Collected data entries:
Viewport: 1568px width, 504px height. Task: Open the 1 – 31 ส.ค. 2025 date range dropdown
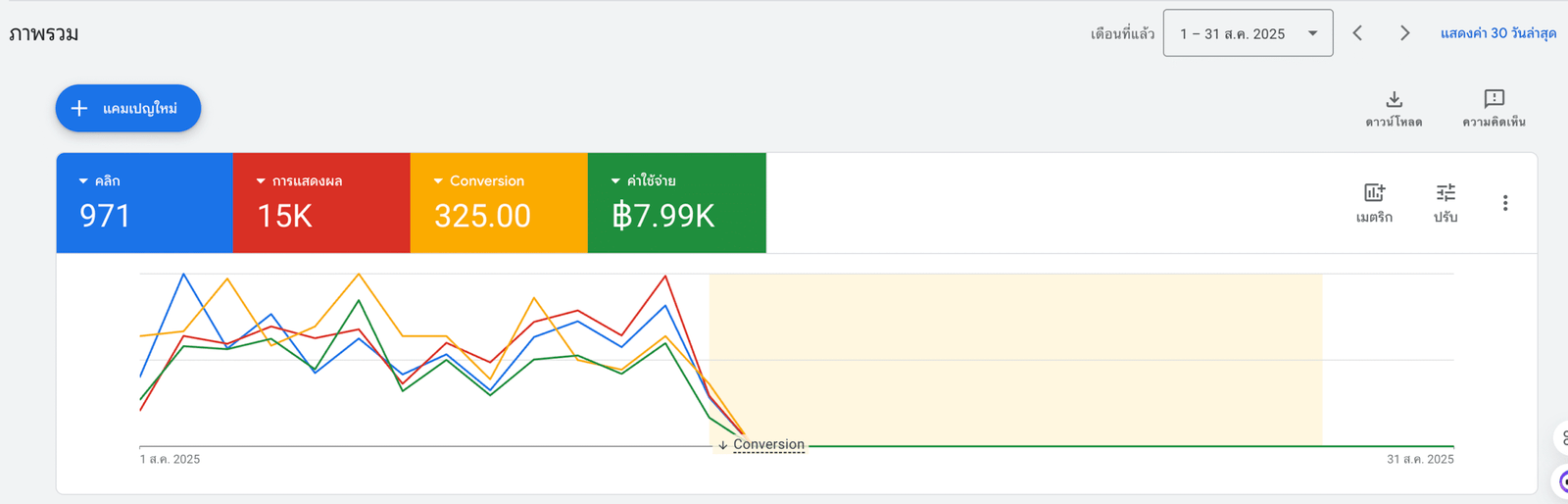(x=1247, y=33)
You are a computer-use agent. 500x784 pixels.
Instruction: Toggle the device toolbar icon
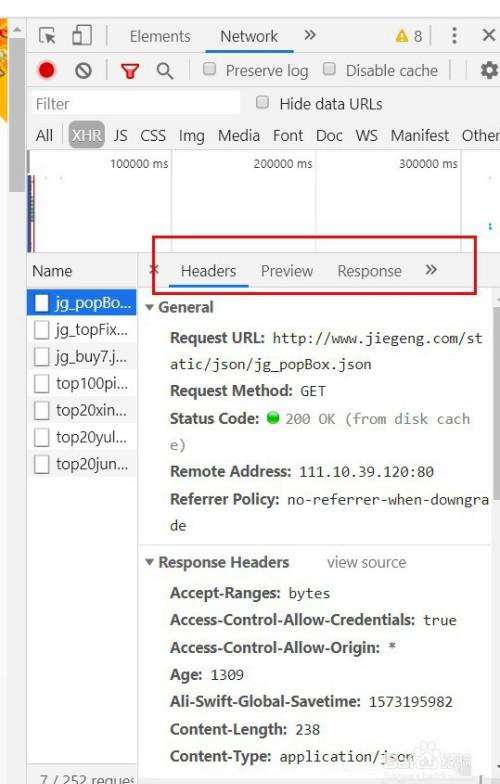pos(82,36)
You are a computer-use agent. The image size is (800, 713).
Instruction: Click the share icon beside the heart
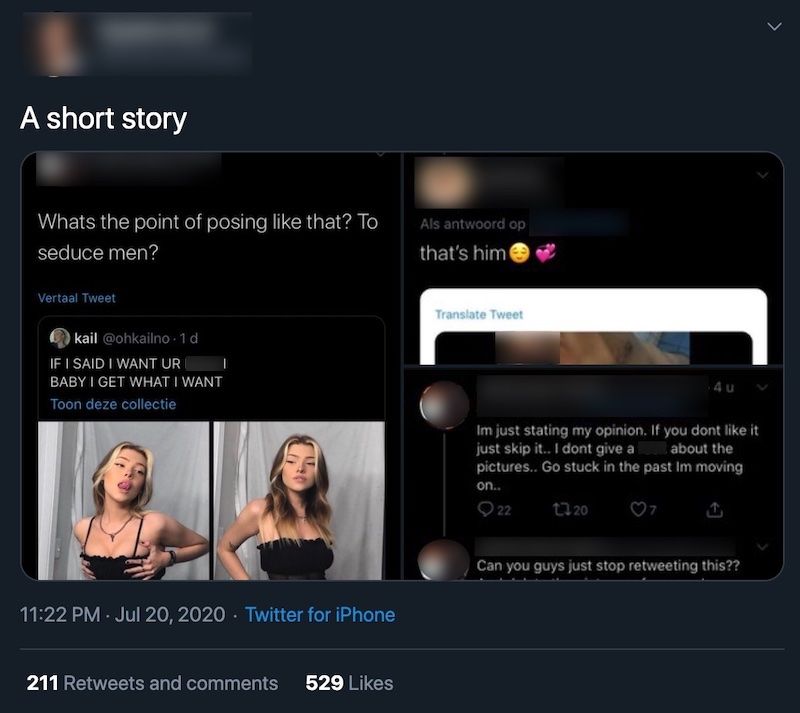tap(714, 509)
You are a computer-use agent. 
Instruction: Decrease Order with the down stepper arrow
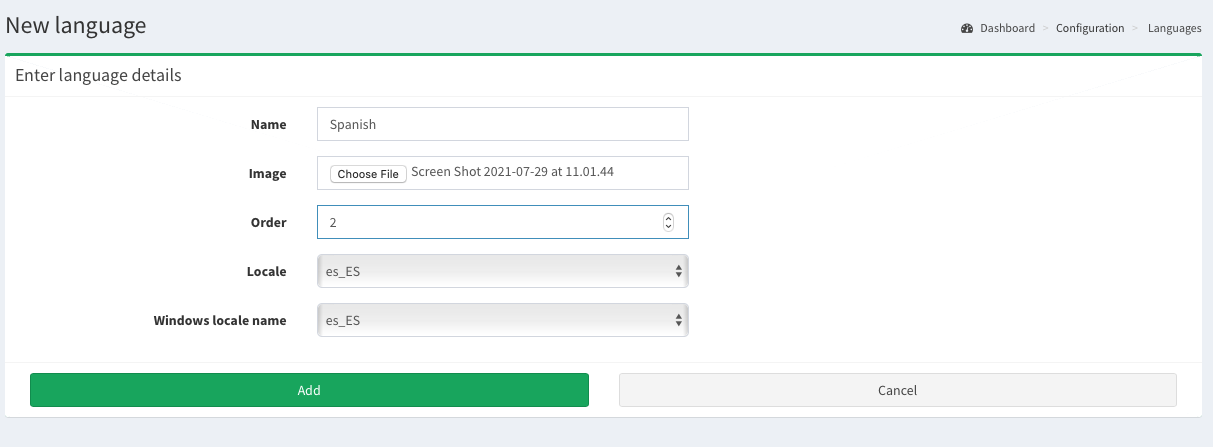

— Exercise brief —
Filter the records above, keeping each line that contains the word "computer".

— Result for this task —
You are a computer-use agent. 500x784 pixels.
You are a computer-use agent. The image size is (800, 713).
You are a computer-use agent. 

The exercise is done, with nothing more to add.